Apparently some of these were learnt the hard way, so pay attention!
A compelling presentation showing how easy it is to take off-the-shelf software (COTS in the old jargon) to go right from extracting social data to sorting, querying and presenting it.
For those of us from an IT Architecture background I’ve illustrated the ETL/Data Warehouse type steps that these three offerings bring together (they have already built the integrations), it really did look very straightforward.
What was missing, for me, was the ability to explore or analyse the social network. I spoke to Datasift a few weeks ago about Twitter data and they explained that they did not provide follower data so, at this stage, those of us wanting to look into the networks are still going to have to write a bit of code.
A very interesting day. In the introduction the chairman asked for a show of hands as to who worked in IT or other parts of organisations: the split was about 50/50.
My main observations are:
- Hadoop is the standard; think of it as ETL on steroids: you will probably still want to feed the results into traditional databases and analytical tools. Hive provides a SQL-like language over the top. You can use Hadoop to make your archives ‘active’
- Organisations need to know what is being said about them, too often people find out what is happening in their own organisation on social media first.
- Think of the value in the data. For example car manufacturers are increasing the number of sensors in cars and collecting the data: they understand how you drive, maybe they could offer you insurance?
- Context is very important when looking at a piece of unstructured data.
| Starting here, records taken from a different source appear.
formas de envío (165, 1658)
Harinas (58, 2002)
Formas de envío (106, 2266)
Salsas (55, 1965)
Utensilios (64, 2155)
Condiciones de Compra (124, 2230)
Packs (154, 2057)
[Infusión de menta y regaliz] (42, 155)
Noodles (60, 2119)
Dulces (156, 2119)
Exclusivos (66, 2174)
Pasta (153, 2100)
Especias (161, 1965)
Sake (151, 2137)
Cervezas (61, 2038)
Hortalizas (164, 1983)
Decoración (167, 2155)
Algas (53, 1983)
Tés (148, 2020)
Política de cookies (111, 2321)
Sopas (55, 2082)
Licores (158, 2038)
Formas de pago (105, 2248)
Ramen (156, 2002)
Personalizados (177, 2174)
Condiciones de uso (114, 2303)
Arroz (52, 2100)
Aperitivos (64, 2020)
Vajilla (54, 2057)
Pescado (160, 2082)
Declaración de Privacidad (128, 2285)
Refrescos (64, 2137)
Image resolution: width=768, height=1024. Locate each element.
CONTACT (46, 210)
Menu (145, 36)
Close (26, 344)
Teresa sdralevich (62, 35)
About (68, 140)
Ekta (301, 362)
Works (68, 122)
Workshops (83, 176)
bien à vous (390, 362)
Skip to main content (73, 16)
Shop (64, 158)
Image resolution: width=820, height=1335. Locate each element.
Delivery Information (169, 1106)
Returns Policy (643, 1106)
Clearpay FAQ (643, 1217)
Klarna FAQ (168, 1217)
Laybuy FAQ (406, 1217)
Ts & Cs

- Decision makers need to be given a relevant subset of data.
- Organisations need to monitor global mega-trends. Take a look at http://www.news-spectrum.com/
- If you are analysing email content the disclaimers often placed at the end of the message can cause a lot of misleading conclusions
- “See Lots – Know Little – Do Less” (David Ackroyd, Telefonica); in other words too much information is not useful
- When you have a lot of data you can start looking for hidden patterns
- Prediction: can you spot customers who are about to depart?
- A Big Data initiative needs to offer value. Look for the sweet spot: a conjunction of revenue, cost and risk.
- Make sure Big Data thinking includes an outside-in perspective
- Data Art is the next big paradigm?